Guilford College Writing Manual

This is the official Guilford College Writing Manual. A collaboration between the English Department and the Hege Library.

Conclusions

CONCLUSIONS

Take another look at the diagram of the thesis/proof essay above.

The conclusion appears as a right-side-up triangle because a good model for what happens in the conclusion is the reverse of what happens in the introduction.

The social transaction with the reader is ending now. Usually, you have two main things to accomplish before you set the reader free return to her world from the world of your paper. One is to get your main point into sharp focus; the other is to establish the larger significance of what your paper has demonstrated--the "so what?" question, in other words.

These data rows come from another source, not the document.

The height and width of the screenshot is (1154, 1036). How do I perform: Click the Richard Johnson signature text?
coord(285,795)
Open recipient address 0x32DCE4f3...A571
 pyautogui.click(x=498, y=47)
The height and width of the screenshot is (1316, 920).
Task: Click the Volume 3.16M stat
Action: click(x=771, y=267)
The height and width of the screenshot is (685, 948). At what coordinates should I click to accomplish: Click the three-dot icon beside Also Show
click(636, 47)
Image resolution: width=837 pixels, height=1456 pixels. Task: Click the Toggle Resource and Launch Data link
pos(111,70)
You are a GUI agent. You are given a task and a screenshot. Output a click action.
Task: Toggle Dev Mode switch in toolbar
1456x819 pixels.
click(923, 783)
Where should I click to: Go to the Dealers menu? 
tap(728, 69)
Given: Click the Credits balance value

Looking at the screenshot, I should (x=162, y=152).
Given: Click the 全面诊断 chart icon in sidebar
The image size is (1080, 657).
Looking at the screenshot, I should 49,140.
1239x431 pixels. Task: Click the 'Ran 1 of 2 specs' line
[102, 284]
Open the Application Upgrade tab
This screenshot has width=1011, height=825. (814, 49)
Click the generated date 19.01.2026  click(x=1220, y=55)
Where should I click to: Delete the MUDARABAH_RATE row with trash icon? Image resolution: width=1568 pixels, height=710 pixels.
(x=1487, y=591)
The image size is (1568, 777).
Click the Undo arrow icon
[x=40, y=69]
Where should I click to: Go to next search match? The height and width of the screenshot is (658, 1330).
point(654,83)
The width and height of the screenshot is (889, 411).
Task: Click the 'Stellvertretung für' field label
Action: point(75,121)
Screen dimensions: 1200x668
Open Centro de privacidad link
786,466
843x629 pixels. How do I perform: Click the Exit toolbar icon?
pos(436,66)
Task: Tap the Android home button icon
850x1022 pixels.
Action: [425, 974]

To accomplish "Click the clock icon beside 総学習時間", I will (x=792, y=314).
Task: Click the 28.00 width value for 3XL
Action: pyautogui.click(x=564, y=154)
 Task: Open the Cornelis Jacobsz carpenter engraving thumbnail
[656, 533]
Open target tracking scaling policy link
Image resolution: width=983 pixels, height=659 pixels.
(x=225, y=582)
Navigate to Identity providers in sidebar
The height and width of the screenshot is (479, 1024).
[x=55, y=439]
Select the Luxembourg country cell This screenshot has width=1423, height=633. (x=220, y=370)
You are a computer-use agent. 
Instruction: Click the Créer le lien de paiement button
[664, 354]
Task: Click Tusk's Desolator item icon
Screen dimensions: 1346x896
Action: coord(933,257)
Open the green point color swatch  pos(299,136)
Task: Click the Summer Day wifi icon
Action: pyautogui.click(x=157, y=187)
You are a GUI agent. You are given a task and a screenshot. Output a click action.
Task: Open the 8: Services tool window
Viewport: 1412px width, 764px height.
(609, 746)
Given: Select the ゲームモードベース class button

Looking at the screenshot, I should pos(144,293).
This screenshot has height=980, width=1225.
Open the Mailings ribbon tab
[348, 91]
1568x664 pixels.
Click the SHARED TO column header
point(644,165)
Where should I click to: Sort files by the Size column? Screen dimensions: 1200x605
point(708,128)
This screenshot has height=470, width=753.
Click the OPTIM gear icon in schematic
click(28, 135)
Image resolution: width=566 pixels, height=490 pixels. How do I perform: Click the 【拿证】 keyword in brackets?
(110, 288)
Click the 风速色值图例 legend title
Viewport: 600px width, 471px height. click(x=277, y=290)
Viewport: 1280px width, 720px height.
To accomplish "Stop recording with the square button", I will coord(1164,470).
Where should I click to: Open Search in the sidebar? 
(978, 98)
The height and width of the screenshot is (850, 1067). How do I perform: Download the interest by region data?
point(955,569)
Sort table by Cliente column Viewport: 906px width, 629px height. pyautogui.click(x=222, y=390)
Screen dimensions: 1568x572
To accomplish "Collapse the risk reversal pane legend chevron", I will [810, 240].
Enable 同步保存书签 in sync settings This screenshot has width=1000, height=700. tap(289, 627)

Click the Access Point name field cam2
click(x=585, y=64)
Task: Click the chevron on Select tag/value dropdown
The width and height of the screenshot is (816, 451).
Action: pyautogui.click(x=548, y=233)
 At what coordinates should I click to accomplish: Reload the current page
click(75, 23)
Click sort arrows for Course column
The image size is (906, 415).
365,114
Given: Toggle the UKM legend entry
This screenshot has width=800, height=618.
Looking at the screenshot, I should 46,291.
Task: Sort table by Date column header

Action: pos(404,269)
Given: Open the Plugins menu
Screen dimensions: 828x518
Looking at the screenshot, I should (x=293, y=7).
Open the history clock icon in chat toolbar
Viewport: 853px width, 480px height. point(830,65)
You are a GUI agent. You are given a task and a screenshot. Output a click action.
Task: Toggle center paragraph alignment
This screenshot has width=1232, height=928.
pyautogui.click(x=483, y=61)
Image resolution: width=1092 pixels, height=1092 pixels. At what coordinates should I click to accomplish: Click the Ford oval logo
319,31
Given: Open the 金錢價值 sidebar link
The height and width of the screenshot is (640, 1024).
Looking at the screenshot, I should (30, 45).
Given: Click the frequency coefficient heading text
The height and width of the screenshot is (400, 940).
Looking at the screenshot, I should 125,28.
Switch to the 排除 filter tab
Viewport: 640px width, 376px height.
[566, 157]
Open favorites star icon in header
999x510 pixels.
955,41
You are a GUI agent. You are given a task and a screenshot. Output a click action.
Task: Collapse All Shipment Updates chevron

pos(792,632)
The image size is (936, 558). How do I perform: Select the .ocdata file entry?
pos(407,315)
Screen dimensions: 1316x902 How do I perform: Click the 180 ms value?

In an argument-type paper, the answer to the "so what?" question might be a call to action. In a typical analytic paper, the answer might lie in a consideration of your conclusion in a more general context.

Take the following concluding paragraph, for example. It comes from a paper titled "Magic Happens" written by Gwyn Cliver. Like Lori in the body paragraph example above, Gwyn is using Carol Pearson's Magician archetype, though this time to analyze author Zora Neale Hurston as the latter presents herself in her autobiography Dust Tracks on a Road:

Being a Magician distinguishes Hurston from other black writers of the time. Because she writes in Southern black dialect and exposes cultural differences, the Harlem Renaissance dismisses her. Most authors of this genre tend to illustrate the Orpham, Martyr, Wanderer, or Warrior stage rather than acting as Magicians. The Orphans blame whole groups for the oppression of individuals, and do not understand that in addition to requesting change, people must take responsiibility for themselves. The Martyrs conform to the white intellectual community of readers, illustrated by the rejection of black dialect. The Wanderers separate themselves from society, and their works reflect this need to divide. The Warriors aggressively assert their ideas and creeds using their literary works as catalysts. Hurston, as a Magician, combines many of the characteristics of the other archetypes while also affirming others' differences and honoring the culture from which she came. Her works express these ideas and invite readers to consider the meaning and effect they have on society. Being a Magician allows Hurston to be herself and to understand the beauty and purpose of life.

Gwyn's main purpose in the paper has been to demonstrate that Hurston is a Magician. Having done that, here in the conclusion she goes one step further by explaining why Hurston's being a Magician is important: namely, it helps to establish Hurston's individuality and to set her apart from other Harlem Renaissance writers. In doing so, Gwyn also involves us in the larger context of Carol Pearson's book by bringing in other archetypes besides the Magician to establish her contrast. Note too that although Gwyn does not formally restate her thesis in this concluding paragraph, it is present in the paragraph's first three words, which establish a familiar foundation upon which the paragraph can now build.

The bottom line about conclusions: like every other aspect of paper-writing, the conclusion has its own standards for excellence. It deserves separate attention. You need to take creative time to devise the best strategy for your paper. Don't put yourself in the unfortunate position of saving the writing of the conclusion to the very end of the paper-writing process, when you're tired. Give the reader a burst of your best here. We know that readers are particularly attentive to conclusions, and want to take something fine from them. Think of the way you read.